## Task brief
With the pictures removed, set down all of the entries below exactly.

[Stored items from a collection]
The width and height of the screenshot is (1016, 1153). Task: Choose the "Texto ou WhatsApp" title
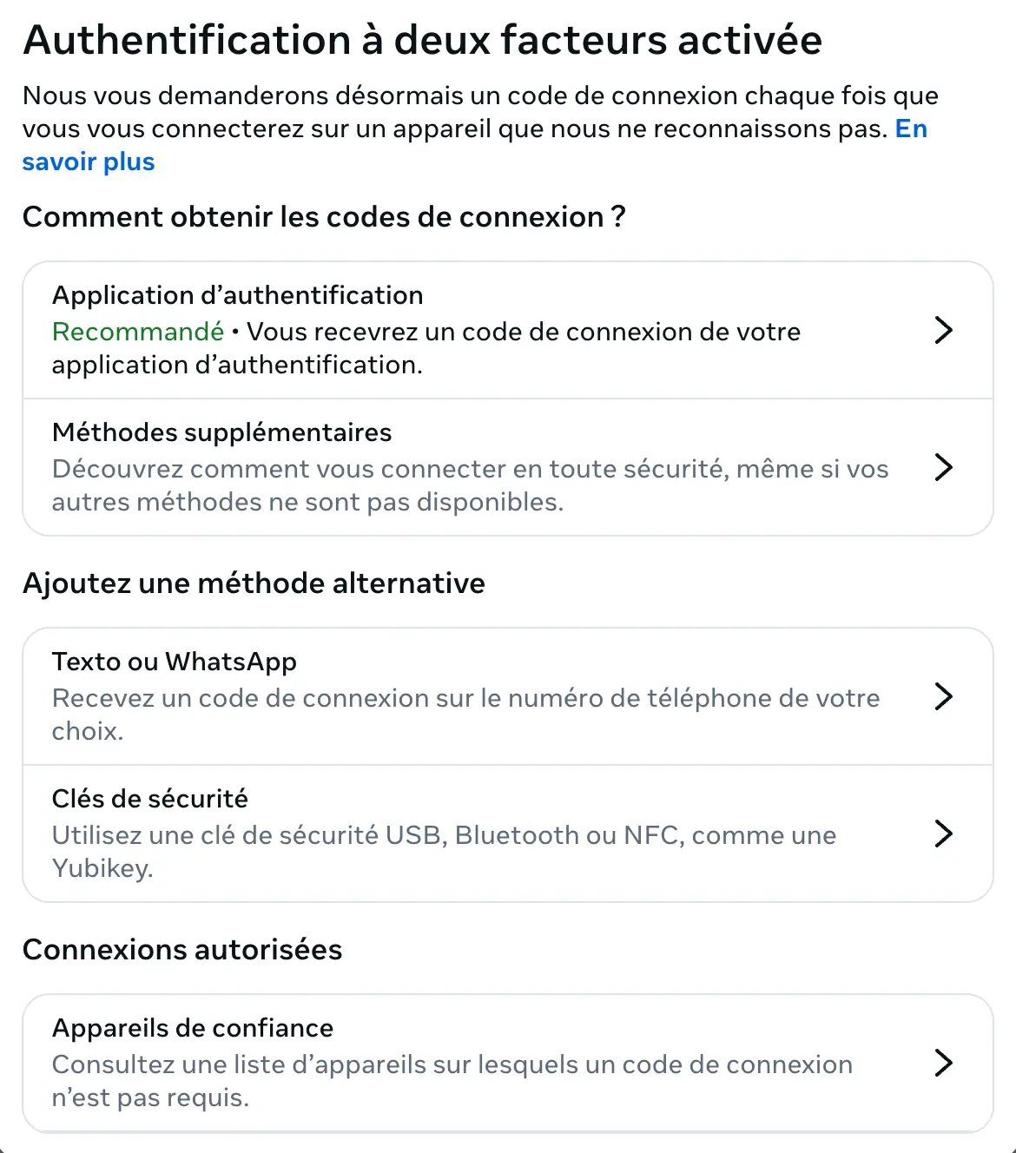click(175, 662)
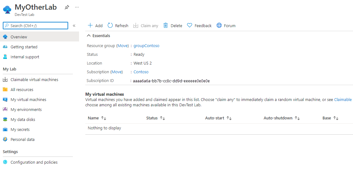The image size is (353, 178).
Task: Sort by Auto-shutdown column
Action: coord(297,118)
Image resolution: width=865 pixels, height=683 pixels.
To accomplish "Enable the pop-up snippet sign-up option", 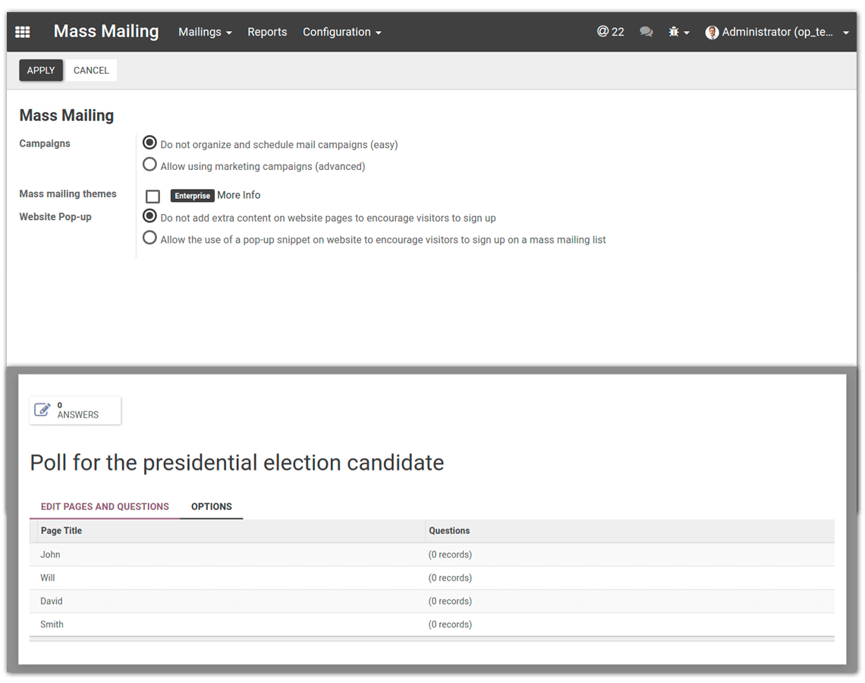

## Solution
The width and height of the screenshot is (1016, 1153). Task: Choose the "Texto ou WhatsApp" title
click(175, 662)
The image size is (353, 178).
Task: Sort by Auto-shutdown column
Action: coord(297,118)
Image resolution: width=865 pixels, height=683 pixels.
To accomplish "Enable the pop-up snippet sign-up option", 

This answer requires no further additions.